Functional properties of transparent ZnO thin films synthetized by using spray pyrolysis for environmental and biomedical applications

Spray pyrolysis is a promising method for producing thin, transparent films on glass substrates. ZnO thin films synthesized by this method exhibit high crystallinity, adhesion and chemical resistance. They also possess the ability to degrade water pollutants and exhibit antibacterial properties under UV light. The crystalline structure of these films has been studied using grazing X-ray diffraction (GIXRD), atomic force microscopy (AFM) and scanning electron microscopy (SEM), while transmission electron microscopy (TEM) has been used to investigate their composition and purity. Other techniques such as X-ray photoelectron spectroscopy (XPS), Raman spectroscopy and ultraviolet–visible spectroscopy were also employed. ICP-OES was used to evaluate photocatalyst leaching.
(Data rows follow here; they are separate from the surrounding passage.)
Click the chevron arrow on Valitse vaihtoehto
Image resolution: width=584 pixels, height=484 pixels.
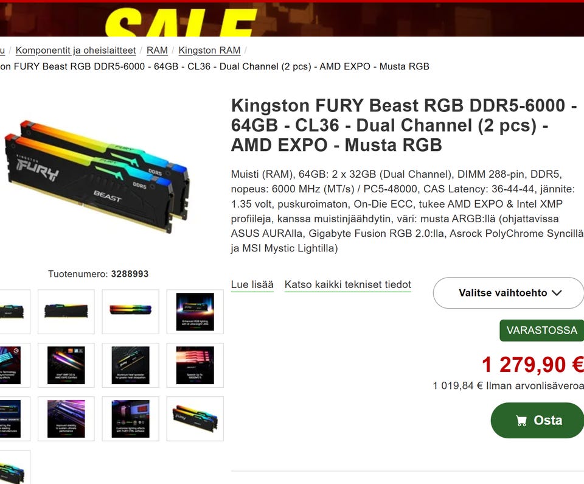[x=557, y=293]
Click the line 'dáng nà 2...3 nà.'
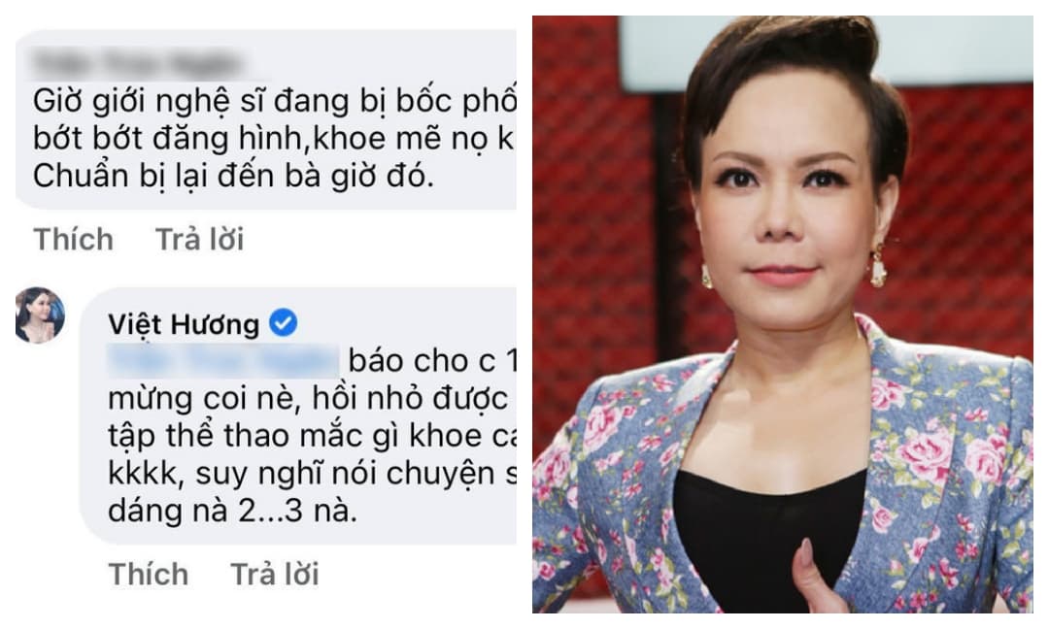 tap(232, 512)
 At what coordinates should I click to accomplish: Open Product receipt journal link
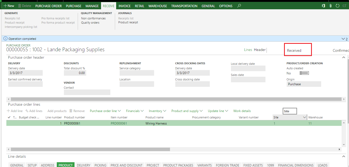point(128,23)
These transparent thin films have exceptional optical properties, with a transmittance of 95%. The photocatalytic degradation of 4-Nitrophenol (4-NP) by ZnO thin films showed a degradation rate of 94% in 270 min with a kinetic constant value of 3.1 × 10⁻³ mM/min. The films are also highly durable and reusable, exhibiting superior performance compared to other ZnO photocatalysts. The bactericidal activity of these transparent films was also evaluated, with a value of 60.6% being obtained using Escherichia coli after irradiating the films with UV light for 3 h.